И вот мы сидим, подобрав ноги, в разных концах лежанки, и мужчина, застенчиво избегая касаться меня, говорит слова, от которых жжет в сердце.
– Это случилось прямо тогда, когда я тебя впервые увидел, в маслобойне, помнишь?
– Ты меня съел глазами. Думаешь, можно спрятать горящие угли?
– Получалось не очень хорошо, но я старался, как мог. Я был рад за тебя… и за него, потому что вы вдвоем одинаково светились от счастья. Я думаю, Гром поймет все. Но если он не захочет остаться с тобой из-за того, что произошло… Я скажу ему, что он не прав, и заставлю меня выслушать, даже если он захочет поступить по-своему. Я буду для тебя тем, чем ты захочешь меня видеть.
Ты знаешь, что твое тело совершенно? Я счастлив первым сказать тебе это. Ты имеешь в душе равновесие справедливости, ты сочетаешь в себе силу, мудрость и священное безумие, что лишает человека страха. Это даже привлекательнее, чем совершенная красота. Это сочетание ослепляет даже искушенных. Я считал себя искушенным. Я знаю, что ты такое, но люблю не меньше, чем те, для кого ты загадка. Тот, кто узнал тебя однажды, не забудет всю жизнь, ты останешься в крови, будто сладкий медленный яд. Безумный, заперший нас сюда – он тоже отравлен, и не знает, что делает. И я отравлен, и не знаю противоядия. Его, наверно, просто нет.

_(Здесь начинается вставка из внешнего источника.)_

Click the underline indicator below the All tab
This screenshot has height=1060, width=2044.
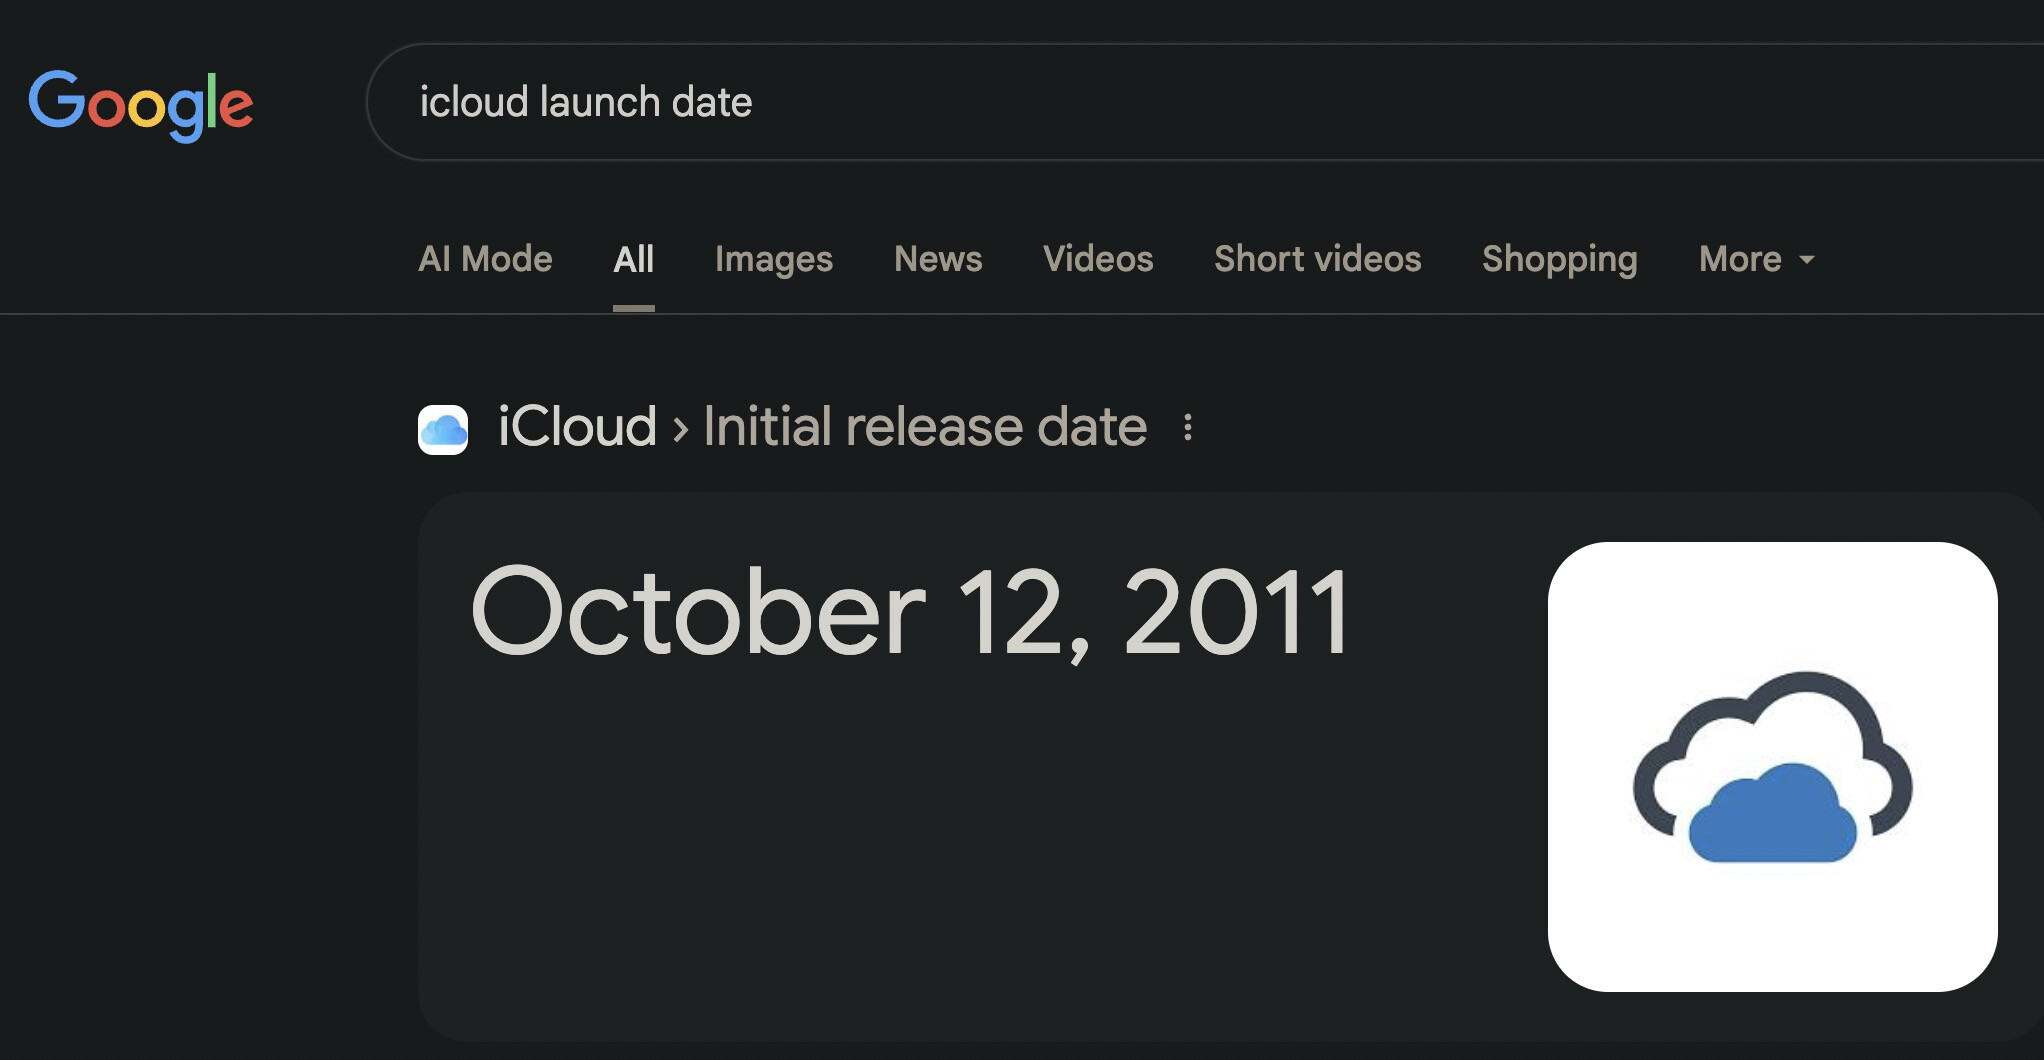click(634, 308)
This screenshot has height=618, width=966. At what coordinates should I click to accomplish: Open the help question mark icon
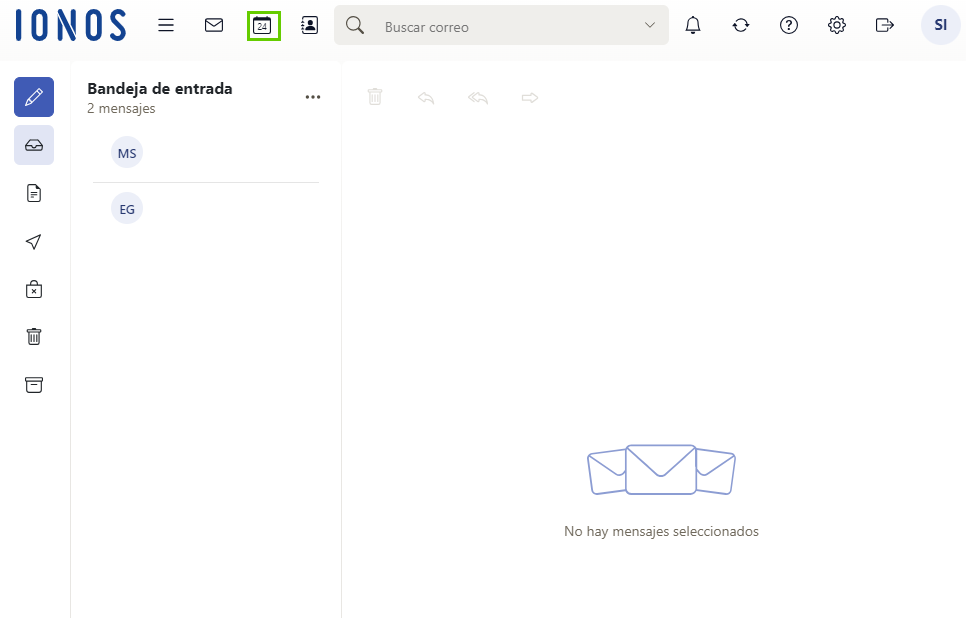click(x=789, y=26)
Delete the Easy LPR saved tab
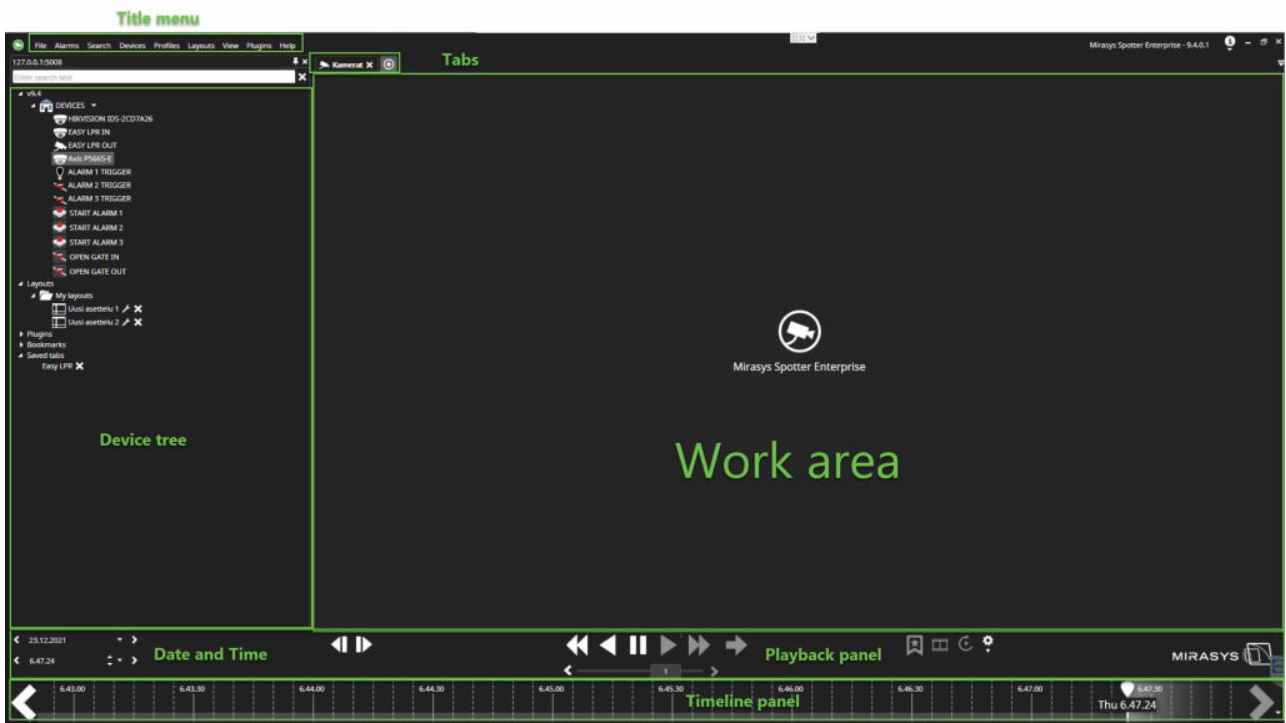The image size is (1286, 723). [x=79, y=366]
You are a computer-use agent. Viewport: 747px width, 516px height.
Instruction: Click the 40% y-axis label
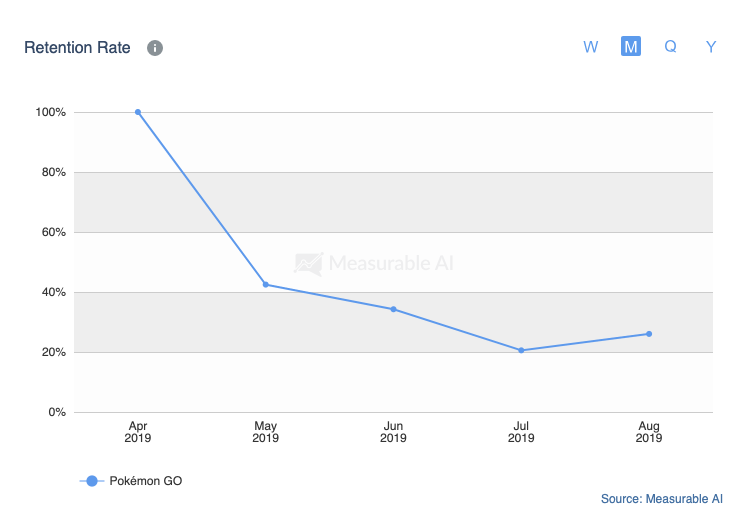pos(54,292)
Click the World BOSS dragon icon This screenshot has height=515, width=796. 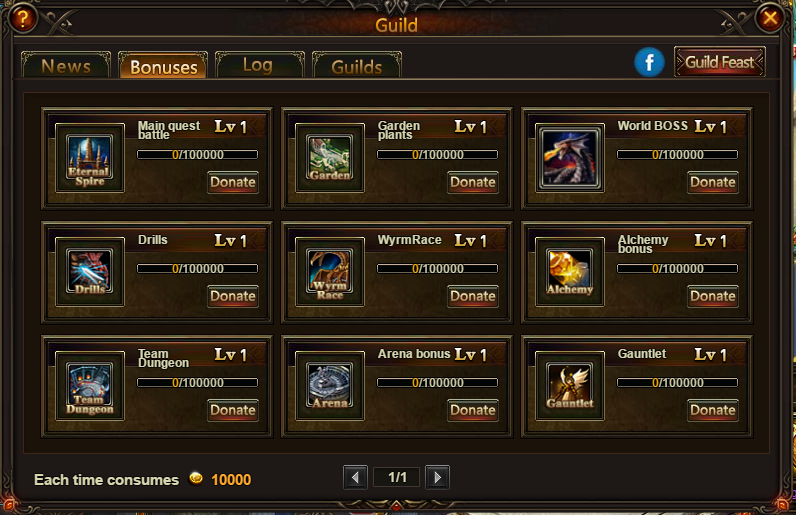click(x=570, y=158)
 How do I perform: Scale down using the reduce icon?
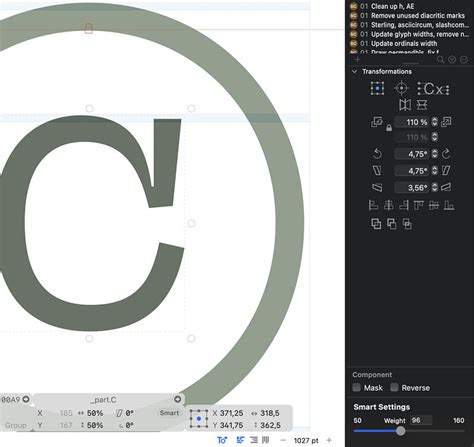(377, 122)
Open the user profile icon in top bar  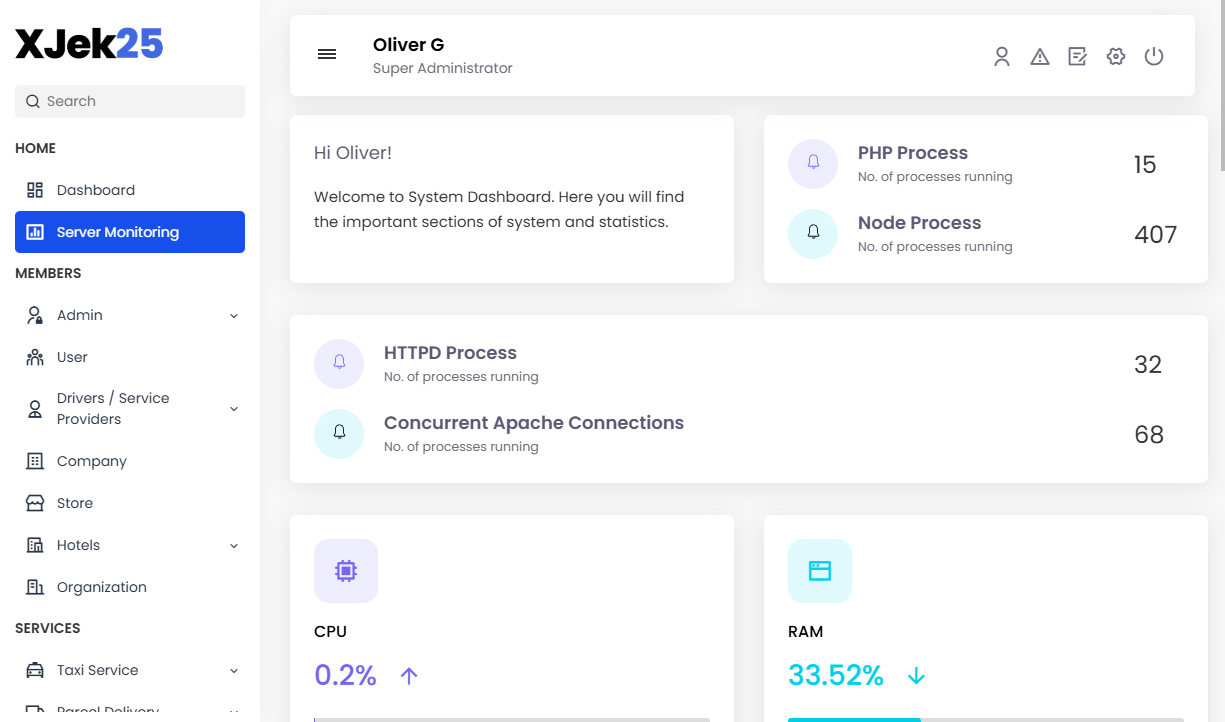point(1002,56)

И снова у меня застревал в горле ком, а в глазах щипало. Я не могла подать ему надежды, а в утешение этот человек не нуждался, с достоинством перенося вою участь. Эти слова растревожили мое сердце, потому что были сказаны от сердца. …Шагов за дверью не было слышно. Дон Фернандо неслышно крался по усыпанному песком полу. Лязг засова и свет фонаря, бледное, безумное лицо на пороге.
Процедил одно слово:
– Ага!
И исчез в темноте.
Я прикусила губу и прислушалась. Тихо… Араб застыл изваянием рядом.
– Давай-ка, дружок, раздеваться. Поболтать нам, похоже, не дадут.
Я еще возилась с тесемками, когда вдруг раздался страшный, пронзительный крик.
Так кричат только от нестерпимой боли. Другой, третий, ближе и ближе. Наконец он ударил в самые уши, заглушая лязг засова.
За дверью стоял Натан и как-то дико щурился. А у него в руках бился, заходясь в крике, какой-то комок, в котором едва я смогла узнать Амор, четырнадцатилетнюю дочку поломойки Луисы. Она была в одной разорванной рубашонке, шея и плечи открыты, и к выступающим острым ключицам храбрый кабальеро Лопес Гусман прикладывал кончик раскуренной толстой сигары – раз за разом… а потом эта сигара вдруг в моих руках и я голыми пальцами раздавила тлеющий табак.
– Дрянь и трус, – сказала я сеньору. Я второй раз в жизни говорила ему "ты" и обращалась с теми же словами, что и в первый раз. – Ты воюешь только с младенцами, взрослая женщина тебе не под силу? Ты добился своего, как и вчера.